The vegetarian diet was found to be almost twice as effective in reducing body weight, resulting in an average loss of 6.2kg compared to 3.2kg for the conventional diet.
Using magnetic resonance imaging, Dr. Kahleová and colleagues then studied adipose (fat-storage) tissue in the subjects’ thighs to see how the two different diets had affected subcutaneous, subfascial and intramuscular fat (that is, fat under the skin, on the surface of muscles and inside muscles).
They found that both diets caused a similar reduction in subcutaneous fat. However, subfascial fat was only reduced in response to the vegetarian diet, and intramuscular fat was more greatly reduced by the vegetarian diet.
This is important as increased subfascial fat in patients with type 2 diabetes has been associated with insulin resistance, so reducing it could have a beneficial effect on glucose metabolism. In addition, reducing intramuscular fat could help improve muscular strength and mobility, particularly in older people with diabetes.

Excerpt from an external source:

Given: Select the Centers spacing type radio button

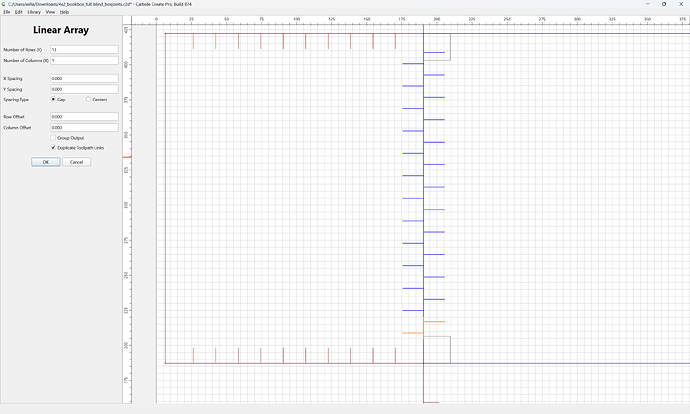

Dr. Kahleová said: “Vegetarian diets proved to be the most effective diets for weight loss. However, we also showed that a vegetarian diet is much more effective at reducing muscle fat, thus improving metabolism. This finding is important for people who are trying to lose weight, including those suffering from metabolic syndrome and/or type 2 diabetes. But it is also relevant to anyone who takes their weight management seriously and wants to stay lean and healthy.”